The atmosphere at work began to change a few years ago under former owner Nabisco Holdings Corp. The bosses convened labor-management meetings to talk about cutting costs and waste. Before Nabisco could sell to Kraft Foods, federal antitrust regulators required the divestiture of the Bubble Yum and Life Savers breath mints. They were afraid Kraft, which owns Altoids, might corner the “intense mint market,” said a Kraft spokeswoman.

City Hall Helps Out

That led to 180 layoffs. Part of the plant was left idle. When Kraft took over in December 2000, it laid off a dozen more employees, then set a goal of reducing production costs from $1.28 per pound to about 95 cents over the next several years. The current rate is $1.18, right on target, say union officials.

Meanwhile, local plant executives asked Holland City Hall to help cut an additional $2 million in expenses. The municipal utility offered an annual $200,000 reduction in electric rates.

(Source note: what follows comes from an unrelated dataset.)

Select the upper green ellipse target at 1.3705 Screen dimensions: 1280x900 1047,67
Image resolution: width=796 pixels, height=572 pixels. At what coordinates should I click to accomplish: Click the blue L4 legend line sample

Economic development officials found $1.8 million in savings with a plan to have Life Savers buy liquid sugar from a Michigan mill, rather than ship it by rail from North Dakota and Minnesota.

“We were pleased with ourselves and the responses we were getting from the company were positive--until we received ‘The Fax,’ ” said Chris Byrnes, president of the Holland Economic Development Corp.

On Jan. 7, Kraft’s corporate headquarters sent out a news release announcing the closing. The same day, workers were called to a meeting.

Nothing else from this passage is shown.